Eliot Borenstein. Men Without Women: Masculinity and Revolution in Russian Fiction, 1917-1929. Durham: Duke University Press, 2000. xiii, 346 pp. Notes. Works Cited. Index. $19.95, paper.
This creative new monograph is an insightful contribution to the emerging literature on masculinity and male social roles in Russia. By focusing on fictional works that most explicitly explored the workings of male communities in the 1920s, Borenstein concludes that revolutionary efforts to replace a "feminine" family with all-male social frameworks ultimately failed, at least in the literary realm. Despite individual protagonists' short-term successes and the differing visions of male societies presented in early Soviet fiction, the collective oeuvre of Isaak Babel, Yuri Olesha, and Andrei Platonov inexorably reveals a clear inability to substitute "masculine" affiliation for "feminine" filial relations and the family.

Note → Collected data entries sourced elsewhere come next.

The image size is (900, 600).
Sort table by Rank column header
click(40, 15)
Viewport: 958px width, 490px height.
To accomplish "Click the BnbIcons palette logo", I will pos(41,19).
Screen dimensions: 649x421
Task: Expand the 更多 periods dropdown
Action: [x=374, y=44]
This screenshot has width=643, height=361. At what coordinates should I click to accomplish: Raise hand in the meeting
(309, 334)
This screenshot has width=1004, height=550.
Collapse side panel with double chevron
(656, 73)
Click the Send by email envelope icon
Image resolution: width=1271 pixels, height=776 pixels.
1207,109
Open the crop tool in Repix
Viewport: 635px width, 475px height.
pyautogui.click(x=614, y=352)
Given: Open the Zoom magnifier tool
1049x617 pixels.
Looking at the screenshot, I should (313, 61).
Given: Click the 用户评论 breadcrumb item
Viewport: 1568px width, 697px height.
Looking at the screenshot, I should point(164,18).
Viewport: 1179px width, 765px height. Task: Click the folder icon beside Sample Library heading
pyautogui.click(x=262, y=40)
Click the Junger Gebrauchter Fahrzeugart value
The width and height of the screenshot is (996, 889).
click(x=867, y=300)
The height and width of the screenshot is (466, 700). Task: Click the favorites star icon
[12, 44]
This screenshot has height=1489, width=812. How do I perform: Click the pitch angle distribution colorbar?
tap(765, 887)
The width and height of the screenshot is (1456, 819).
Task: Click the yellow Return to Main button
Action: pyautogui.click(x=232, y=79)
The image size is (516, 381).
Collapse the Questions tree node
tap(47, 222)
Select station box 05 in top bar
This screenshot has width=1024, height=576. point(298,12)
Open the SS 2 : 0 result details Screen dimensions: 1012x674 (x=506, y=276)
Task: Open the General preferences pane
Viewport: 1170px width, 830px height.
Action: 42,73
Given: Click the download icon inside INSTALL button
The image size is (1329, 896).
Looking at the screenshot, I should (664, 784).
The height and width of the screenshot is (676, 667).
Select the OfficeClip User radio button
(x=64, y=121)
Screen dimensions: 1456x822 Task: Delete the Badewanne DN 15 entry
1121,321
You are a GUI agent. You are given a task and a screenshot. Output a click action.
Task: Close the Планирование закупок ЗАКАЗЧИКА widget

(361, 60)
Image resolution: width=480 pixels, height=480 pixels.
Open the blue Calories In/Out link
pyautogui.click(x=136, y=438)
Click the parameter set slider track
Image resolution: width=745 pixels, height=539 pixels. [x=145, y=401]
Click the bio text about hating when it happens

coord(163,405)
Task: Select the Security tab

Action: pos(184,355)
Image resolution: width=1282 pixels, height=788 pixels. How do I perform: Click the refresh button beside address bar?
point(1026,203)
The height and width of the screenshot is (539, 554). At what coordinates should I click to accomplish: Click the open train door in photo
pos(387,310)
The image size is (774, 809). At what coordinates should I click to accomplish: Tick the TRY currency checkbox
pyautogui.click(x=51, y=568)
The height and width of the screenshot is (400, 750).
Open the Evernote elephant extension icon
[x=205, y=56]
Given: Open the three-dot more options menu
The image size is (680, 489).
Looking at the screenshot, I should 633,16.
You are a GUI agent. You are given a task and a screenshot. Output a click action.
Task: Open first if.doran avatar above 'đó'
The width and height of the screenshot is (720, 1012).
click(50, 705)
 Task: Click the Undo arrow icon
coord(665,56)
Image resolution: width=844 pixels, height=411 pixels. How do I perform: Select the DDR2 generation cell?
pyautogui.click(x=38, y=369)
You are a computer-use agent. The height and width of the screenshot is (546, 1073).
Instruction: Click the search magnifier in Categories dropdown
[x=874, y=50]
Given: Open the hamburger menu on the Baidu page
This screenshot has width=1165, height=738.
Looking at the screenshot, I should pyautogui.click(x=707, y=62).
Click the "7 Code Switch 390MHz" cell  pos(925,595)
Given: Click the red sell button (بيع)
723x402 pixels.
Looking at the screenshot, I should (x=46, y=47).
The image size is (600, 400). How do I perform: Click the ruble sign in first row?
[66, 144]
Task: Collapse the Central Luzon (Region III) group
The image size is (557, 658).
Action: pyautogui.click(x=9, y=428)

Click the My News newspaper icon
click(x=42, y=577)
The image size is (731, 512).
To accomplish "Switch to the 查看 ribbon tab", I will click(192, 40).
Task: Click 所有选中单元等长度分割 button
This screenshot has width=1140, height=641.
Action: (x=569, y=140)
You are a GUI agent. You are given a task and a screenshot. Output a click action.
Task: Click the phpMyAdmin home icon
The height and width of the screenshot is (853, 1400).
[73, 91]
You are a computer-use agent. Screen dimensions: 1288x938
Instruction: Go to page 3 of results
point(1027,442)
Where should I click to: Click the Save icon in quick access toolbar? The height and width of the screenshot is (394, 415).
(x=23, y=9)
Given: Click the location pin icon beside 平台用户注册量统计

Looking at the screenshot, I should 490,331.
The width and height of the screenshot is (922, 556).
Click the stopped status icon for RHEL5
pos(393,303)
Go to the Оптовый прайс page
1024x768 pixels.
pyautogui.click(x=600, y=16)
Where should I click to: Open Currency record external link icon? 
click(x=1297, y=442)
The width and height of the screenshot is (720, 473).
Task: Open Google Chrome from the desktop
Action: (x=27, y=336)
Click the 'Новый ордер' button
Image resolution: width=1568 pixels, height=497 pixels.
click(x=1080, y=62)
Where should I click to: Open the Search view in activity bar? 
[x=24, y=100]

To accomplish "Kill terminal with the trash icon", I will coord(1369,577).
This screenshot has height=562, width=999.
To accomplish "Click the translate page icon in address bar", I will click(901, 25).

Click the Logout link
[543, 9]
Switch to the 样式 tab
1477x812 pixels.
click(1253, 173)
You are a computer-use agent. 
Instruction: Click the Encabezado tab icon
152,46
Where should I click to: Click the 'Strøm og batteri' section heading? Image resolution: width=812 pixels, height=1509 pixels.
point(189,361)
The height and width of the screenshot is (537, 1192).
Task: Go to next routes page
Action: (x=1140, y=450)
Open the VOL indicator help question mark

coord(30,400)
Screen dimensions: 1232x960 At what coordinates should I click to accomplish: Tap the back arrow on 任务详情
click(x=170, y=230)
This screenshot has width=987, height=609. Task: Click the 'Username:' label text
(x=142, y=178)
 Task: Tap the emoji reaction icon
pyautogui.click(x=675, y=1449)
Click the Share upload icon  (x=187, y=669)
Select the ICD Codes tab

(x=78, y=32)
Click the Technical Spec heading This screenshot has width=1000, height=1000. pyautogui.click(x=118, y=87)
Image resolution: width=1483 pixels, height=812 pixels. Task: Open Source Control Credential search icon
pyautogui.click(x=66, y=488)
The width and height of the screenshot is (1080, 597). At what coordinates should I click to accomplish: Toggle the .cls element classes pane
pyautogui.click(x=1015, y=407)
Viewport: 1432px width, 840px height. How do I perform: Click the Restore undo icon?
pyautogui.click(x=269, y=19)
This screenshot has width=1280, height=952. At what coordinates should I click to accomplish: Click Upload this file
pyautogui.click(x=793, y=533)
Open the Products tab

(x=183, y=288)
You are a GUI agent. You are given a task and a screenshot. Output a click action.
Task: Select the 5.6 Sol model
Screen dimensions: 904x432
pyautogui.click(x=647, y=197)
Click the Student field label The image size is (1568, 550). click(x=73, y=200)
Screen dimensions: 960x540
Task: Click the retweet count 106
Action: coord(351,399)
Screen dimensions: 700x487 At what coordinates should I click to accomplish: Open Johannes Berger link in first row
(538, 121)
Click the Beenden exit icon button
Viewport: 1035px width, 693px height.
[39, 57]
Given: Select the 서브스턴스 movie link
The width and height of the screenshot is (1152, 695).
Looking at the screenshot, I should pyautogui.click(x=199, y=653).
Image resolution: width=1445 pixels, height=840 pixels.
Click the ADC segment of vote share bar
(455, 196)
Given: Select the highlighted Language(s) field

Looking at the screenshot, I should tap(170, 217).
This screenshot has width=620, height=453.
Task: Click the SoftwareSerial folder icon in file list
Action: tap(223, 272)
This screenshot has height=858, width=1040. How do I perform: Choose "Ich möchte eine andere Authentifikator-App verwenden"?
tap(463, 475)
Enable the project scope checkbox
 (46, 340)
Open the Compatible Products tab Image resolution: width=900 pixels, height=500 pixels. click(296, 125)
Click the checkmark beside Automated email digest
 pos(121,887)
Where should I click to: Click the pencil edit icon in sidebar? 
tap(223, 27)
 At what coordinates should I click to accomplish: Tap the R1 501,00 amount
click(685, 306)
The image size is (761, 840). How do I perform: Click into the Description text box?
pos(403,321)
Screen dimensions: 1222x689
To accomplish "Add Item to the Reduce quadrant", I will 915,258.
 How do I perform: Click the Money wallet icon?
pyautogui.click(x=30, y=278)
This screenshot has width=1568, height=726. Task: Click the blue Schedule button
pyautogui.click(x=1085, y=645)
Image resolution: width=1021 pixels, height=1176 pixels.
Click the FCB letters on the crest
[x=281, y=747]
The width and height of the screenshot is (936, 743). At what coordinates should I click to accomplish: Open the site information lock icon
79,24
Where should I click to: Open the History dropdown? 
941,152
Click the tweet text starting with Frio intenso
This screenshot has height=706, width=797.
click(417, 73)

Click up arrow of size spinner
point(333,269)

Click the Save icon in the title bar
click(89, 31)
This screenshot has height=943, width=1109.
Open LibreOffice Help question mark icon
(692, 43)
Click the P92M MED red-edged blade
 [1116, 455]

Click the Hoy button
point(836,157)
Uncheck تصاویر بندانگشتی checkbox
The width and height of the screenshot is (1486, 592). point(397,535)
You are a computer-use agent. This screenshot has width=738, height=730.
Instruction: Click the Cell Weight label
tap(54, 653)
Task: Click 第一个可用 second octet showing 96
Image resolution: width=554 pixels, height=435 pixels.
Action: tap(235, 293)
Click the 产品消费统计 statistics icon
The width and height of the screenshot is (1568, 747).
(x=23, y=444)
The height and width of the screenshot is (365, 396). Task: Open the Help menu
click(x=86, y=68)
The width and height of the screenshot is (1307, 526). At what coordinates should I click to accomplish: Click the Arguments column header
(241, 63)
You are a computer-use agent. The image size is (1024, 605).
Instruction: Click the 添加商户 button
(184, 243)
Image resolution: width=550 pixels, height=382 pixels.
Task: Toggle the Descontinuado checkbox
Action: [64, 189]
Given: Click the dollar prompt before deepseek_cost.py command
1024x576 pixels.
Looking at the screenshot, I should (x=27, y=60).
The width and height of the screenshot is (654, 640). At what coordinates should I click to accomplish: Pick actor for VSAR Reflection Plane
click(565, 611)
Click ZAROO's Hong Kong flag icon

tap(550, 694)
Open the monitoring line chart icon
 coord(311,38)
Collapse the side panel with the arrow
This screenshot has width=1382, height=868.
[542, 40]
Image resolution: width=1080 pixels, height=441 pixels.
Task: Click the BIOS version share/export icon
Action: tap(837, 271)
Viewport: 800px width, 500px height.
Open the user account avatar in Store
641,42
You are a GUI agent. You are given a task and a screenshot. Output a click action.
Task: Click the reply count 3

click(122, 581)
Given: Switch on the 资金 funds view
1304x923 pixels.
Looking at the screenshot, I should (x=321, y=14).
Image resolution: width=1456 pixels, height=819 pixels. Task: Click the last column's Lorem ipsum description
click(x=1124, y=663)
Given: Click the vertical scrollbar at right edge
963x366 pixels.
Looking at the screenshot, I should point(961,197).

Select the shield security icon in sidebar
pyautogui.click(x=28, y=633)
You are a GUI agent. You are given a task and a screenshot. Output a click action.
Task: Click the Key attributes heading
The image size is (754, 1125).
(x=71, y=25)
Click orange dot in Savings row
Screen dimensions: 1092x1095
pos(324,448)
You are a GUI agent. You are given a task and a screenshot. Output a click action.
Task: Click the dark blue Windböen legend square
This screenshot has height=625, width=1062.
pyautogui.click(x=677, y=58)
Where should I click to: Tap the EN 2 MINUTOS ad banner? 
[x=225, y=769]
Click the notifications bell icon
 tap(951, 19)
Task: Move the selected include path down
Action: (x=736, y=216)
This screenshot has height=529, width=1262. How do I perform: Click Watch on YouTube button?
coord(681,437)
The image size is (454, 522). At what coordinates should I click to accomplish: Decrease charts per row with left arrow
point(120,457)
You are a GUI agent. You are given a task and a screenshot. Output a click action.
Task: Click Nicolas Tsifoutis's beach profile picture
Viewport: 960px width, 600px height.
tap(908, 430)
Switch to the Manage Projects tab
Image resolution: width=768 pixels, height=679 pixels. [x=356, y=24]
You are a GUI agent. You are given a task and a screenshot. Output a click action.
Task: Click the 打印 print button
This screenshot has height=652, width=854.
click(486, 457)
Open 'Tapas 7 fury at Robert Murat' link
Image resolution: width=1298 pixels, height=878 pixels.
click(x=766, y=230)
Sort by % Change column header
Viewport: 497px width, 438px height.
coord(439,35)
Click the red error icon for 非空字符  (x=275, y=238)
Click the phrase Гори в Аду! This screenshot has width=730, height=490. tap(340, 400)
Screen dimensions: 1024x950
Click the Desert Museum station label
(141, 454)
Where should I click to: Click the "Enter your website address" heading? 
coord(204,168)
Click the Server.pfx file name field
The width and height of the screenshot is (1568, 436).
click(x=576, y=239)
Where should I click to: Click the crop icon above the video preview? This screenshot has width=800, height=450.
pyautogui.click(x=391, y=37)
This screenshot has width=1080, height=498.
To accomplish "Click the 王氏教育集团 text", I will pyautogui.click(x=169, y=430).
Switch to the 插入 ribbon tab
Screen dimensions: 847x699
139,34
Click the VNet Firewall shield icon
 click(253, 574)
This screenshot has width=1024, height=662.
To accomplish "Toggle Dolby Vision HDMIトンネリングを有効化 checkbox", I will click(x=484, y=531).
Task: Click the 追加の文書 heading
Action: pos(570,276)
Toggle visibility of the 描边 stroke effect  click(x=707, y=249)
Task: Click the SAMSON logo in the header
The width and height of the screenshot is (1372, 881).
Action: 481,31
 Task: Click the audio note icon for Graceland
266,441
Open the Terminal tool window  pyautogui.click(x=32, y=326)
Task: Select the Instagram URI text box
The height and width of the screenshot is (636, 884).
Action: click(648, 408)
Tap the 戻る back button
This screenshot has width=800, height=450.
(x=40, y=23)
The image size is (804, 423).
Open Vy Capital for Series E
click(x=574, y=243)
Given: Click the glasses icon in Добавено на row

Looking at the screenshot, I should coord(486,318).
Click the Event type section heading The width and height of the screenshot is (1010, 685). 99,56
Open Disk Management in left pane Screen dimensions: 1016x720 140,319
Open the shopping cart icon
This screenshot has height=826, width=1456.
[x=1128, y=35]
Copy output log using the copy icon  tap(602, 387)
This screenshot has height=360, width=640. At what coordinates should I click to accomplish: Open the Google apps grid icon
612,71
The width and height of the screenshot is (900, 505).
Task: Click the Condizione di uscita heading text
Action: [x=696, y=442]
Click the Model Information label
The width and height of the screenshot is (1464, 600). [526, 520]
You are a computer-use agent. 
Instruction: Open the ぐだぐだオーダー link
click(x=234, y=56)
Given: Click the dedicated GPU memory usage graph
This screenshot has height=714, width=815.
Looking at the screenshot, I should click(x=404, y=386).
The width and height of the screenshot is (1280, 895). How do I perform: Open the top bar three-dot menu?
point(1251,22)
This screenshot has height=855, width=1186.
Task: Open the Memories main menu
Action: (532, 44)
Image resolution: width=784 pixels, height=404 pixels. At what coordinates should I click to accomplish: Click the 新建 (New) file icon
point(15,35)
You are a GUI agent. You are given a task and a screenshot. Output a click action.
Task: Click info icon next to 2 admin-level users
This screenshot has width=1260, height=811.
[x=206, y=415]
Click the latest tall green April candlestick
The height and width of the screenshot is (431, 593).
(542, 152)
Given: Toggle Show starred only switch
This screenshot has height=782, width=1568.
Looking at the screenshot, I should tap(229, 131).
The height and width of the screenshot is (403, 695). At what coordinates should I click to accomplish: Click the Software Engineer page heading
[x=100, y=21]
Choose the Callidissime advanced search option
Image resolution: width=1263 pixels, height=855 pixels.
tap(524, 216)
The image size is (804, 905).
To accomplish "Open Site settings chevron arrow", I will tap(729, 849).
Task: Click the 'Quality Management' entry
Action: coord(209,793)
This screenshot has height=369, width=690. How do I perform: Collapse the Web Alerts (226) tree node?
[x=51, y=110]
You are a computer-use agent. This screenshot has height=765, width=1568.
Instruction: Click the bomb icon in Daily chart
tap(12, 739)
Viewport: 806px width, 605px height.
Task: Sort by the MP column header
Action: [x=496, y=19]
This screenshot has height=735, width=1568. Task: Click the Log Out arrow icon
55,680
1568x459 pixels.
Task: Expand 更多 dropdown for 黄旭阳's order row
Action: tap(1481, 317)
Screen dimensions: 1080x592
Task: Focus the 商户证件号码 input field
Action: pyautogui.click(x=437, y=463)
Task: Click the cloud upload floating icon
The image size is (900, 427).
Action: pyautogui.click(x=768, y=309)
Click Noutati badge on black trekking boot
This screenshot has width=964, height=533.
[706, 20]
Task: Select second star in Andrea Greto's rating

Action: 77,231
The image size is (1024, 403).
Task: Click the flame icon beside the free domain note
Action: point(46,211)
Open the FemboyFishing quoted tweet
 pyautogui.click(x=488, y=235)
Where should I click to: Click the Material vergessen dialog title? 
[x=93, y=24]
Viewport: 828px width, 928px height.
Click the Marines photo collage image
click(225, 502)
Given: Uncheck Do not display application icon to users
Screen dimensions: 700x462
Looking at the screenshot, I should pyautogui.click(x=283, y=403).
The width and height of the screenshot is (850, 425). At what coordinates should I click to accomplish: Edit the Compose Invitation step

Although many works were set in the context of the Russian civil war, Borenstein maintains that Babel's Red Cavalry stands out in making "masculinity itself such a dominant and apparent theme" (p. 73). In Red Cavalry, the "fathers" are "dead, absent, or fated to die"; women appear as men's sexual partners, but male camaraderie is more meaningful (p. 77). Babel's novel thus concentrates on an exploration of fratriarchal relationships: the main protagonist, Kirill Lyutov, repeatedly attempts to earn acceptance within a community of men, in this case a community of Cossacks. Although he is sometimes temporarily successful, Lyutov fails to gain "permanent acceptance" in the Cossack community. As Borenstein argues, Red Cavalry thus exposes a "fundamental problem of masculine identity: the need to prove oneself a man ad infinitum" (p. 75).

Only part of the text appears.